Extract =>
· · · · · · ·

These aren’t people that care about your welfare. These are old men, stuck in their ways like the prophets 50 years ago. Stuck on the idea that black people had the curse of Cain. There may come a day when they admit their mistake, but it sure ain’t gonna happen while they are alive. Best case given the track record? Fifty years from now they might accept you.

History repeats itself. This just another example of too little happening too late right before you eyes, it follows if you are LGB or T you should leave the faith. Leave it now for your own safety and peace of mind. Don’t fret about where you will go. Thanks to the connectivity of this generation you will find your home quickly. Reach out to those that post on social media about their disillusion with the faith, you will find acceptance and love for who you are. Not for who some old fart wants you to be.

Save yourself my friends. Don’t let your life be wasted by old men so concerned about the insidious ‘gays’ that they totally screwed the pooch and missed the lesson on cyber security about not letting their secrets get leaked online. You will find love for who you are, it can save your life. Trust me on this one. Leave now. Please seek out the better life beyond the hand you have been dealt because it is waiting there for you. Reach out and grab it. Don’t worry about where you will go. There are sympathetic people waiting to catch you. Have faith to take the leap away from the church. You will find your place. I’m sure of it.

· · · · · · ·

Data provided =>
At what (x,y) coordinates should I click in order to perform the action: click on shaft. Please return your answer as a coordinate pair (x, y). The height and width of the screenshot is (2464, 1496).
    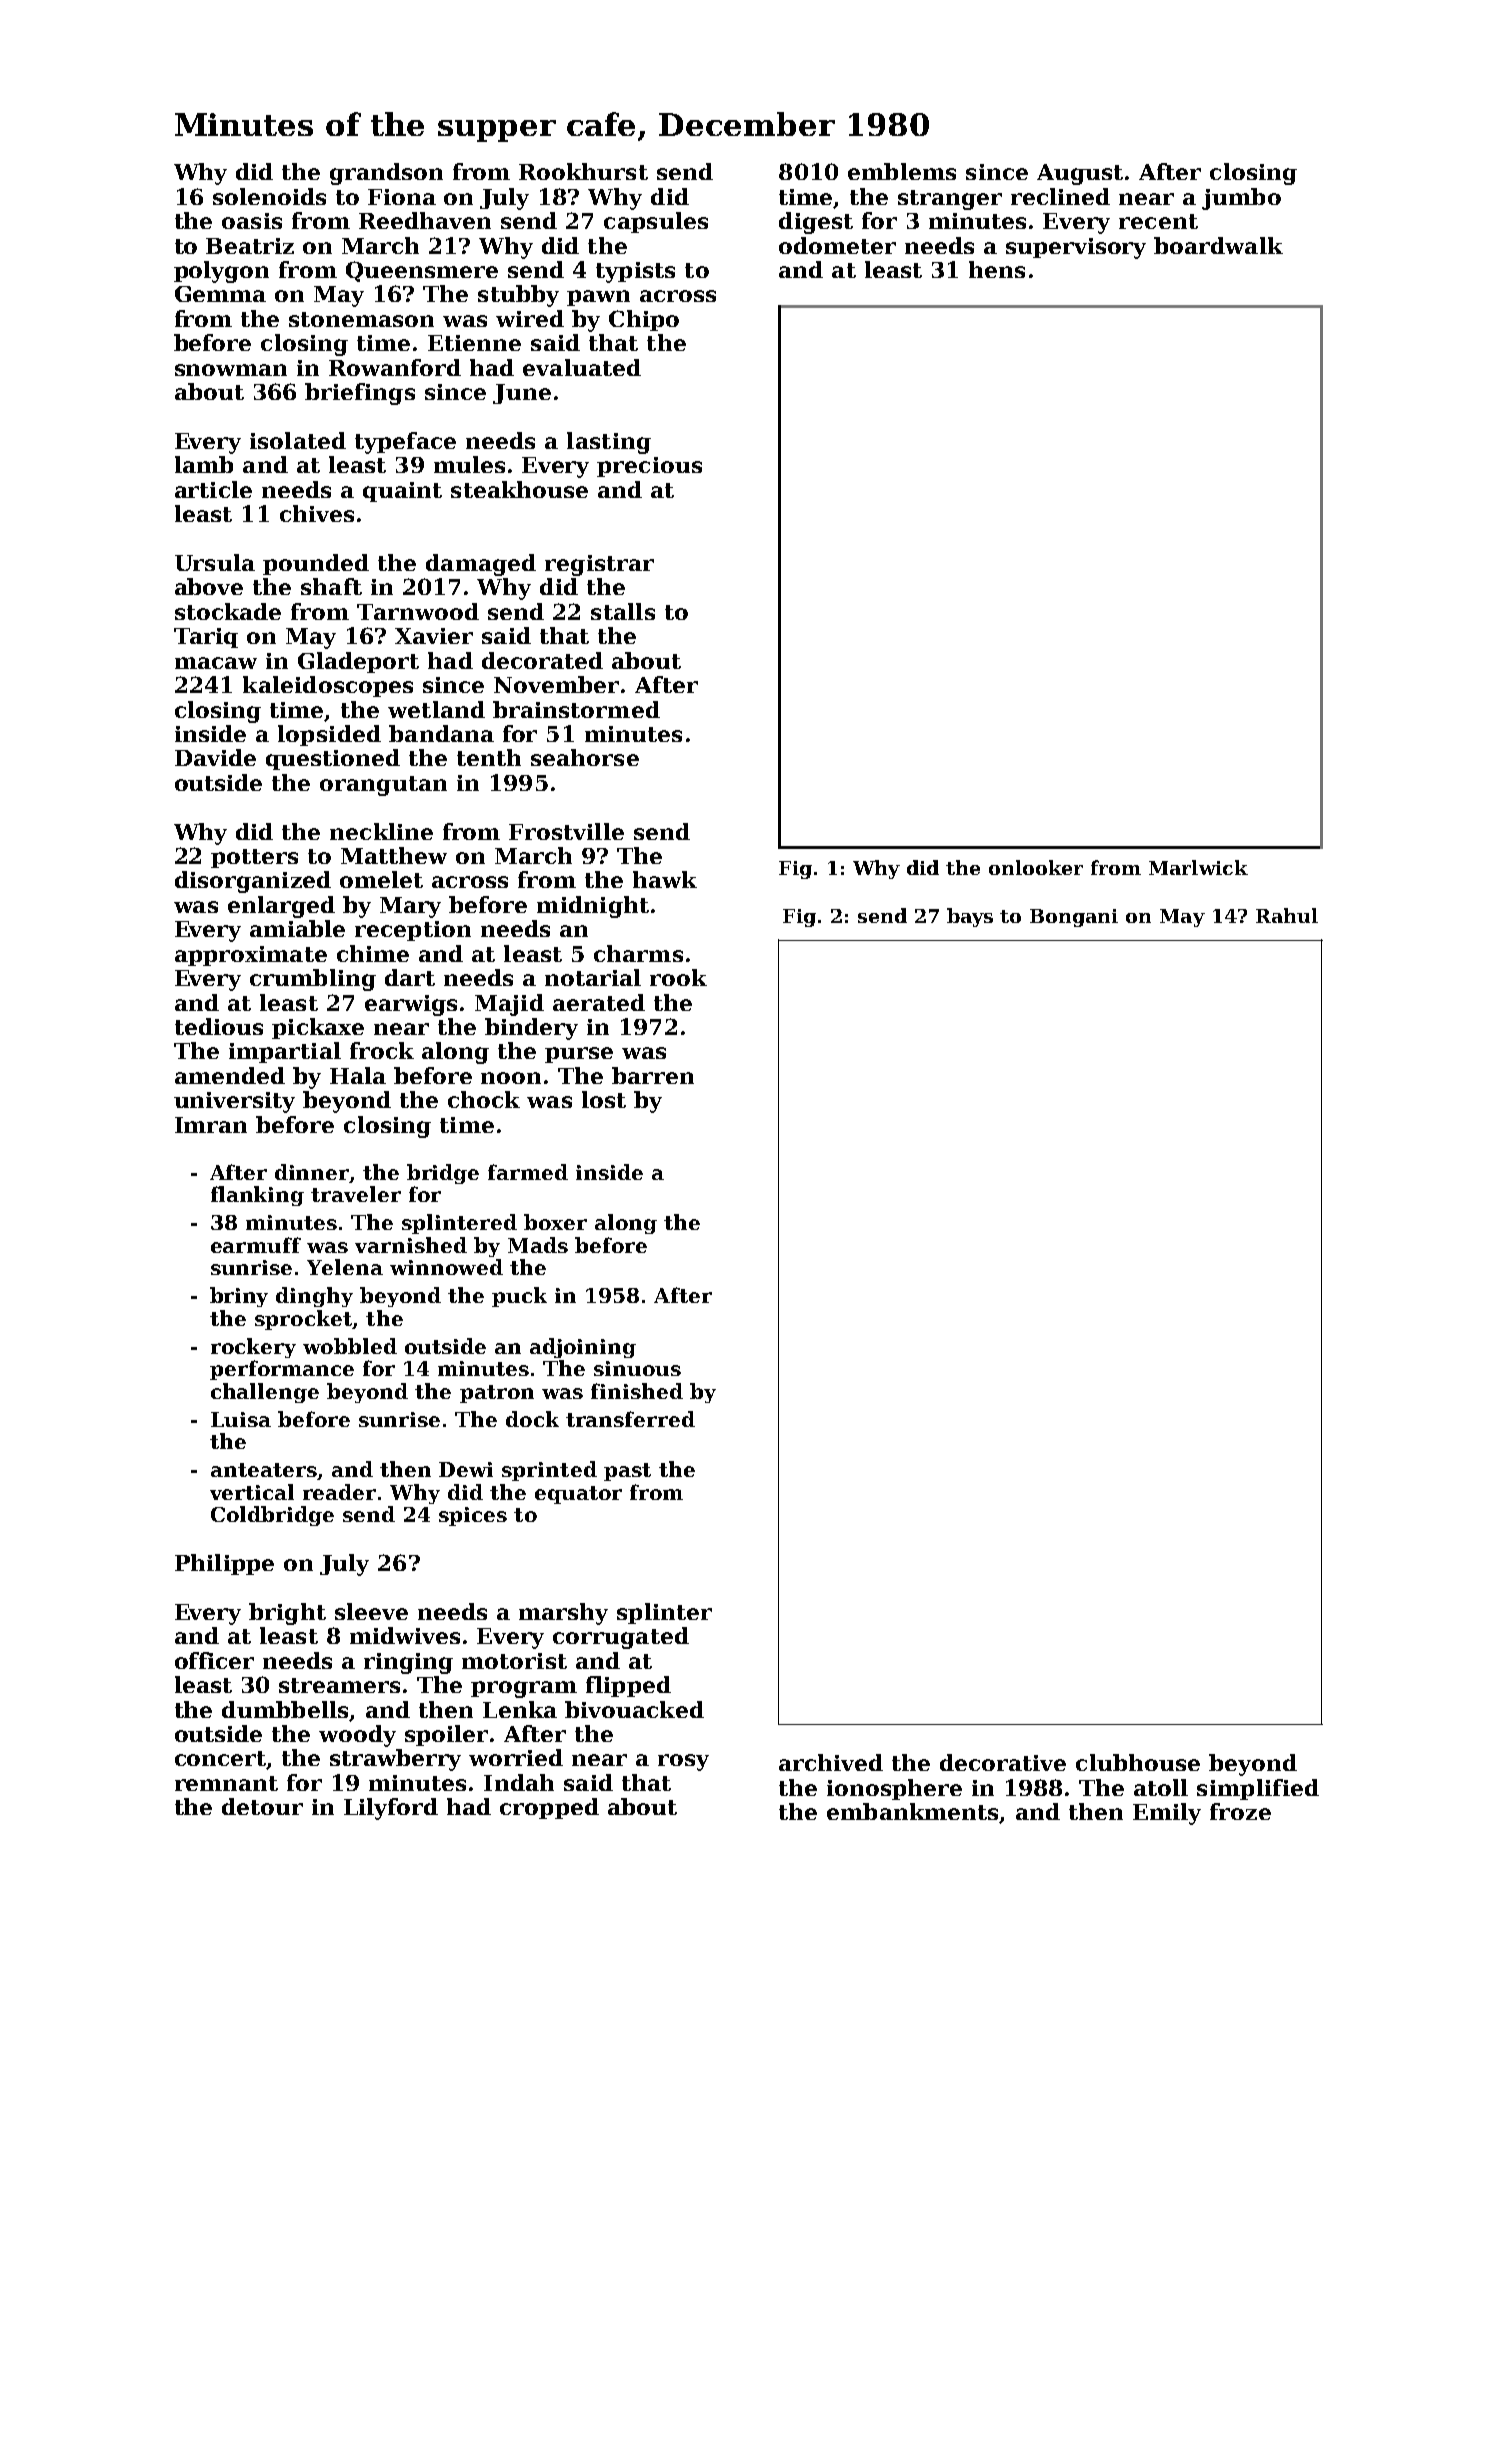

· · · · · · ·

Tasks and exercises =>
a. In the passage urging LGBT members to leave the church, what idea does it say the prophets of 50 years ago were stuck on?
b. Write the next part of the passage urging LGBT members to leave the church, picking up right after its final sentence.

Responses for each task =>
a. They were stuck on the idea that black people had the curse of Cain.

b.
## Looking for Clarity in Mixed Messages

### Competing communications

Mixed messages occur when we communicate two competing ideas. This results in miscommunication and logical conundrums. It is part of life and can often be attributed to our perception of words and actions.

For example a female often sees sexual advance of a male as a guy just ‘being nice’ while the male experiences a woman who is just being nice as a ‘sexual advance.’ Clearly this leads to confusion between both parties.

There are other cases of mixed messages though, such as where an abuser sends signals of love and hate towards the victim. Keeping them wondering exactly what is needed for love from the person in control. The narcissist creates a double bind in the relationship that is difficult for the victim to recognize and often keeps the victim in the situation far longer than expected. It also happens to the dismay of this on the outside that can readily see the abuse while the victim remains essentially blind to it.

In one case the mixed message is a misunderstanding due to personal bias, while the other is a situation where a level of thought control is exerted by one party over another emotionally attached person. There is another category of mixed message in my opinion. The religious one. I think we find components of both concepts in religious mixed messaging.

### Relationships matter, good message

There is definitely a relationship at stake. You are supposed to ‘personally’ know Jesus right? In my discussion with people of differing levels of faith it becomes very clear that how a particular scripture or statement by a trusted leader depends greatly on a person’s point of view.

But there is also messaging via the party in control that is worth consideration in my humble opinion. This sermon on the Fridge was inspired by such a message I recently read by a leader of faithful Mormons. There were some ideas in his talk that I really, really liked. Here are some examples:

“This is an important reminder to modern Israel that we should treat one another with respect and kindness and especially those living among us who are not members, because we were once strangers too.”

“If a neighbor, work colleague, or schoolmate is not interested in investigating the gospel, we must always continue to extend the hand of friendship”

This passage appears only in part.